> _GIVEN INFORMATION_:

------------------------

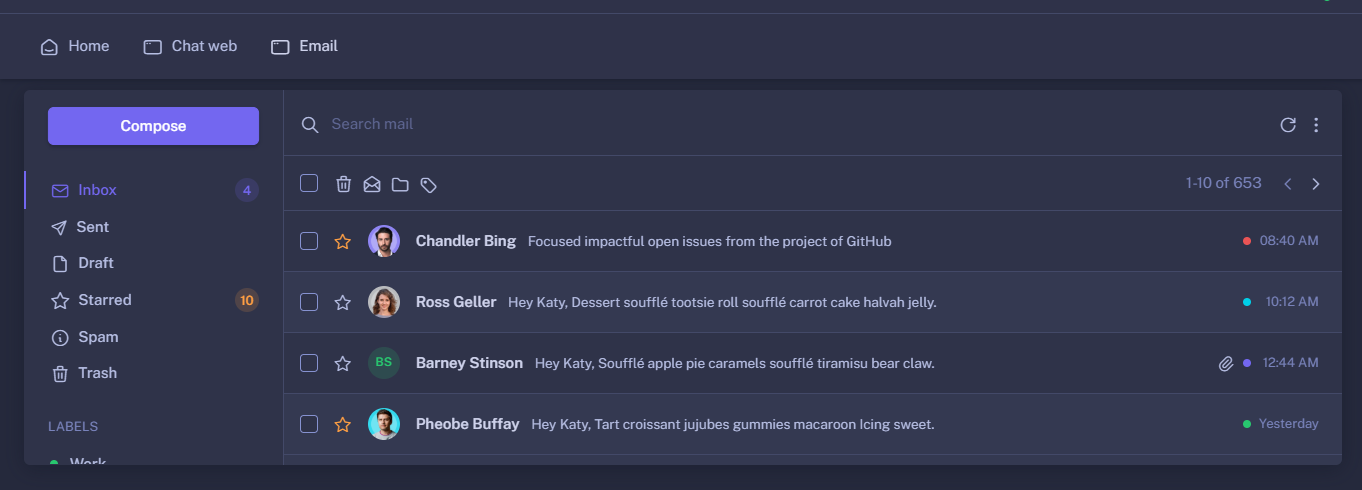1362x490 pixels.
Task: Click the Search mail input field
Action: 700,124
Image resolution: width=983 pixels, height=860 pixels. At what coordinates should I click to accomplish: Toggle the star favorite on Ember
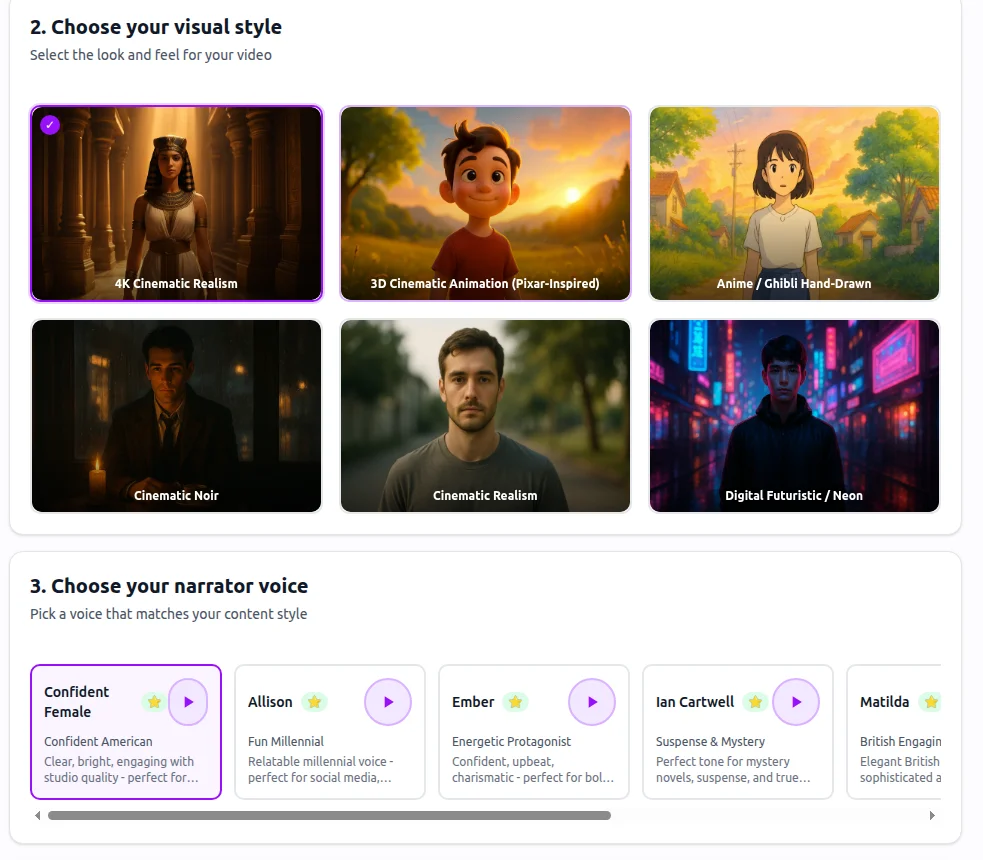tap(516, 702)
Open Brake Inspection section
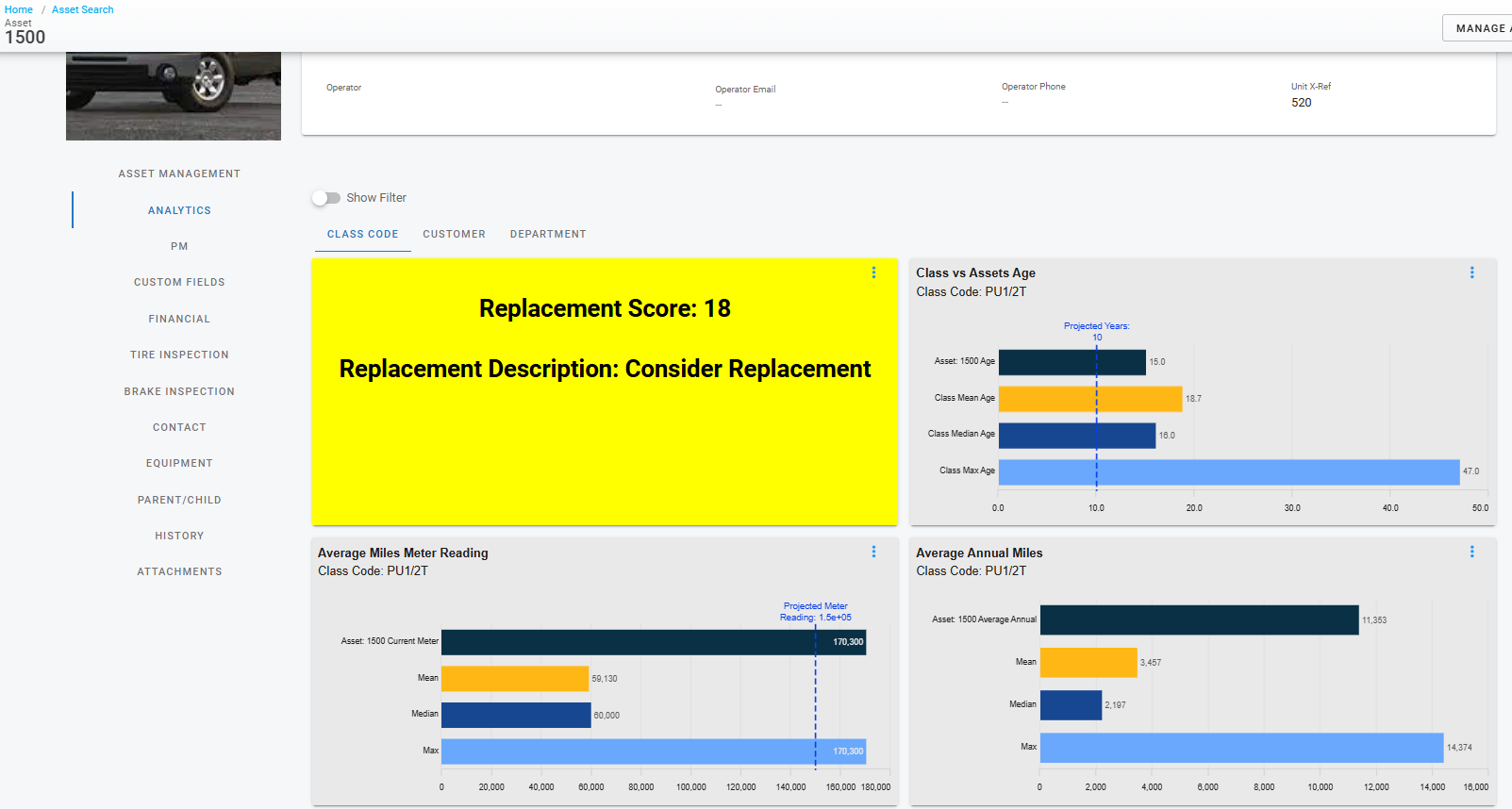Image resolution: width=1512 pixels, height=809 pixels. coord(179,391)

------------------------

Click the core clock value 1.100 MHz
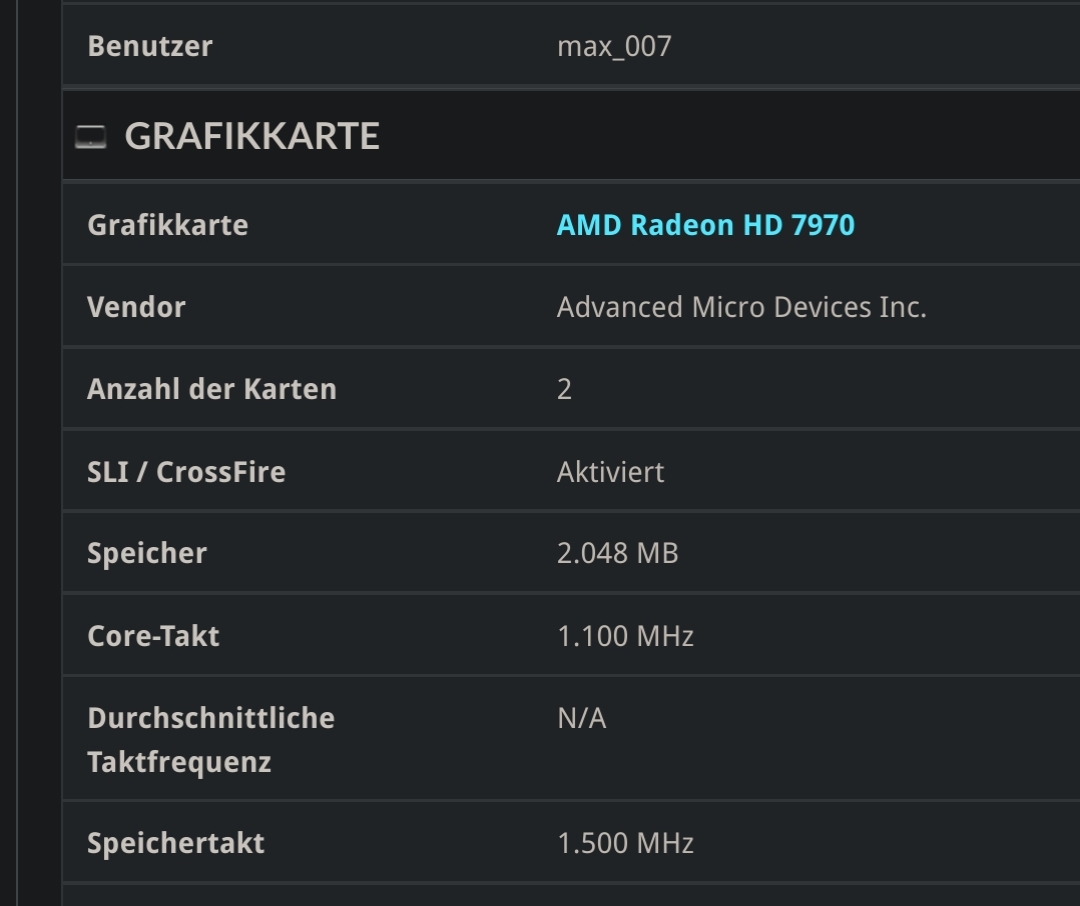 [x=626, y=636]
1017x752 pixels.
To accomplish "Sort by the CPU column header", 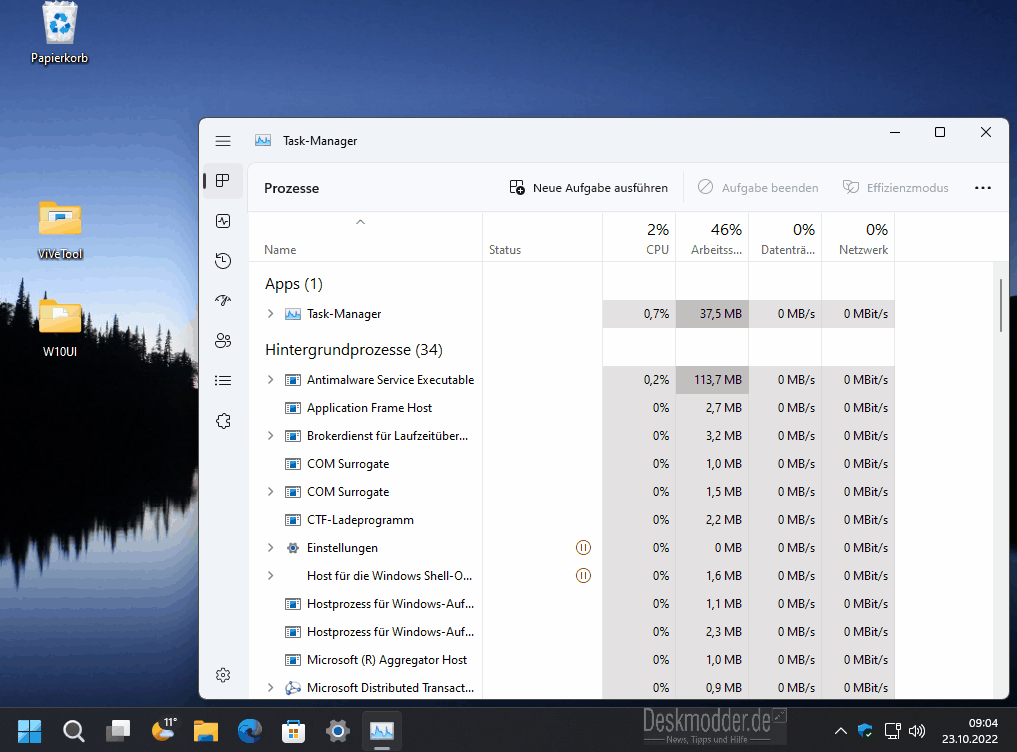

------------------------

> _PROBLEM_:
The expected output is the lines above from the one containing "1017x752 pixels." to the one containing "the CPU column", both ends included, reproduced exactly with every picture left out.

> _RESULT_:
1017x752 pixels.
To accomplish "Sort by the CPU column header", 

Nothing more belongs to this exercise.